Le féminisme en tant que projet révolutionnaire est inexpliqué Anatomies de la révolution parce qu’il reflète une anatomie sans «cœur et esprit». Cependant, je vois les dialogues et les connexions les plus fructueux émerger de son analyse de l’islamisme militant et du populisme dans la section sur les «futurs révolutionnaires». Lawson souligne un parti pris dans la recherche sur les révolutions en raison de sa focalisation écrasante sur les révolutions «de gauche», «démocratiques» ou «consciemment progressistes». Je ne pense pas que rectifier ce problème se résume simplement à classer des ensembles de projets «régressifs» et «progressifs», «révolutionnaires» et «contre-révolutionnaires». L’analyse de la géopolitique du féminisme, par exemple, a montré qu’il a été positionné par une gamme d’acteurs, y compris par des femmes à travers le spectre de ces étiquettes. Il s’agit plutôt, pour moi, d’une plus grande tâche d’examiner les relations matérielles de pouvoir changeantes et la production et la reproduction d’idéologies particulières qui peuvent être soit rigides et fondamentalistes, soit adaptatives et génératives. Les révolutions sont alors inter-sociales comme Lawson le soutient dans le livre, ainsi que idéologique et intersubjectifs.

Une anatomie des révolutions tournée vers l’avenir prend au sérieux les interactions de et entre les différentes visions normatives qui rendent possibles des projets politiques qui se transmutent et perdurent. Les nombreuses vies du féminisme en témoignent. Le féminisme est dans le mouvement des suffragettes, dans les mouvements de libération et anti-coloniaux du Tiers-Monde, dans #MeToo et les «pussyhats» roses, et dans la poussée continue pour lutter contre la «pandémie de l’ombre» dans la crise mondiale du COVID-19. Ces transmutations se produisent précisément à cause de l’adaptabilité du patriarcat. Les masculinités et les féminités sont constamment réinventées et reconditionnées pour maintenir l’ordre des sexes.
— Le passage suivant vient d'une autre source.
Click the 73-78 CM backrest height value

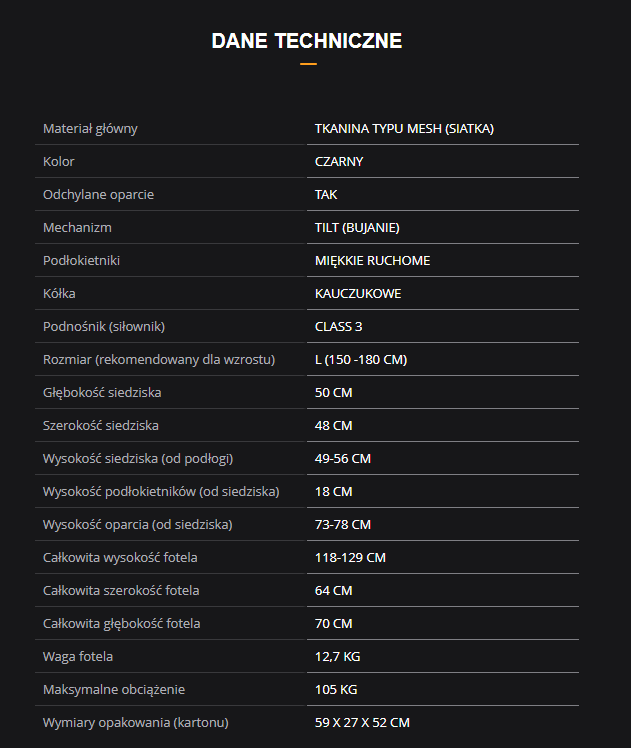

Transformer cet ordre de genre, d’un point de vue féministe, c’est les révolution et démanteler la division du travail sexuée et racialisée, comme le soutient Silvia Federici, est une «révolution au point zéro». L’étude des révolutions continuera donc d’être partielle et appauvrie à moins qu’elle ne commence à traiter les révolutions comme si le genre comptait.

[1] «Les guerres ne se terminent pas simplement. Et les guerres ne se terminent pas simplement. La curieuse féministe, p. 193.

L’image de plateau est celle d’une jeune sandiniste nommée Idalia, prise lors d’un défilé militaire pour célébrer le premier anniversaire du triomphe de la révolution sandiniste en 1980. Photo du photographe mexicain Pedro Valtierra. Capturé à Estelí, Nicaragua, 1980.